Tıbbın bilimselleşmesi sonucunda egzersiz de “egzersiz fizyolojisi” bilimi dalı olarak sağlık alanında kendisine yer buluyor. Egzersizin bilimselleşmesiyle birlikte, tıbbi, fiziksel ve psikolojik yararları (yapmasanız bile) artık herkes tarafından doğal kabul görüyor.
Meng, “Egzersiz nasıl beden için gerekli ve yararlıysa, meditasyon da zihin egzersizi için aynı şekilde gerekli ve yararlı. Meditasyon da tıpkı tıp ve egzersiz gibi bilimselleştirilebilir” diyor. Tıpkı egzersiz gibi, herkesin “Meditasyon elbette benim için yararlı” bilincini kazandığı bir dünyayı yaratabilirsek dünya barışına doğru giden yolda hızla ilerleyebileceğimizi savunuyor yazar… Ve bu kitap aracılığıyla kurs içeriğini “açık kaynak” olarak herkesin kullanımına sunuyor.

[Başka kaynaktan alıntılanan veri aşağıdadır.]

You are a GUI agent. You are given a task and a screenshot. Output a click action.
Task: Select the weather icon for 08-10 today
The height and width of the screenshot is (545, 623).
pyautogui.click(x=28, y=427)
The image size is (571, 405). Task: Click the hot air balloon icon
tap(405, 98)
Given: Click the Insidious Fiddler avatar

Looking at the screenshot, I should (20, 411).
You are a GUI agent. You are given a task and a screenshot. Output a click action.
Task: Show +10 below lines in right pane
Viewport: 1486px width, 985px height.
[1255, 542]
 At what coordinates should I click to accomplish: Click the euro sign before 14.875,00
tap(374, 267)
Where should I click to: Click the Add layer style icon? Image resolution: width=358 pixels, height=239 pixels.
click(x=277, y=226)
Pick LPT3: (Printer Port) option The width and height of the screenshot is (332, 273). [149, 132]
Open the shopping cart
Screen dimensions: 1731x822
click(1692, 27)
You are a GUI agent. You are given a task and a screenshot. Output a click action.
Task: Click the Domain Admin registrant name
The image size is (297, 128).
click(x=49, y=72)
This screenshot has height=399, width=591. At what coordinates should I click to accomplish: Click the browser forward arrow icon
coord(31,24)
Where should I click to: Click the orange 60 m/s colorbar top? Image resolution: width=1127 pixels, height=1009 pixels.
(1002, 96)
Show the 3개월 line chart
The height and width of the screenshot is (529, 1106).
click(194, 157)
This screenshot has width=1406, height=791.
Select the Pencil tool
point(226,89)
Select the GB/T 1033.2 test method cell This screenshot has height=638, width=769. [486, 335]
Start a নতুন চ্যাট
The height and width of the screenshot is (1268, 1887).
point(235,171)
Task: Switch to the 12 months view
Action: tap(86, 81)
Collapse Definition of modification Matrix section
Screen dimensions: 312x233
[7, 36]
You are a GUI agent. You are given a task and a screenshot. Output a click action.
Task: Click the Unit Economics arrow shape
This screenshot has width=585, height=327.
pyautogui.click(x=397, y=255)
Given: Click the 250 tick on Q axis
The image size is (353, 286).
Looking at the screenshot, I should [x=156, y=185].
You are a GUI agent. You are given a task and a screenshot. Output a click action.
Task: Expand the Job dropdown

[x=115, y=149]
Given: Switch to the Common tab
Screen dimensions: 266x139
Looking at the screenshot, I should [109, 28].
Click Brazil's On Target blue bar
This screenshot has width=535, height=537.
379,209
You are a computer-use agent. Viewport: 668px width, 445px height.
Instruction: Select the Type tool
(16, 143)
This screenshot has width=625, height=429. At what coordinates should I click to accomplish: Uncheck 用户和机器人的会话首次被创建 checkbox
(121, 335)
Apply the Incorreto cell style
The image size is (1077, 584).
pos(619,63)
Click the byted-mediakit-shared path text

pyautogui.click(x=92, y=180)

Umarım, bu kitabı okuyan herkes kitaptaki uygulamaları hayatına katabilir, içinde farkındalığı, şefkati ve merhameti geliştirerek, barışçıl bir insanlık ailesini inşa etmenin sağlam tuğlaları haline gelir. Sonuçta dünyayı kurtarmanın yolu, her bireyin kendini kurtarabilmesinden, kendinin en iyi versiyonu olabilmesinden geçiyor. Bireyin “iyiliği” toplumun “iyiliğini” yaratır.
Bu bir farkındalık, vicdan gelişimi ve “İNSAN Olma Sanatı” kursu.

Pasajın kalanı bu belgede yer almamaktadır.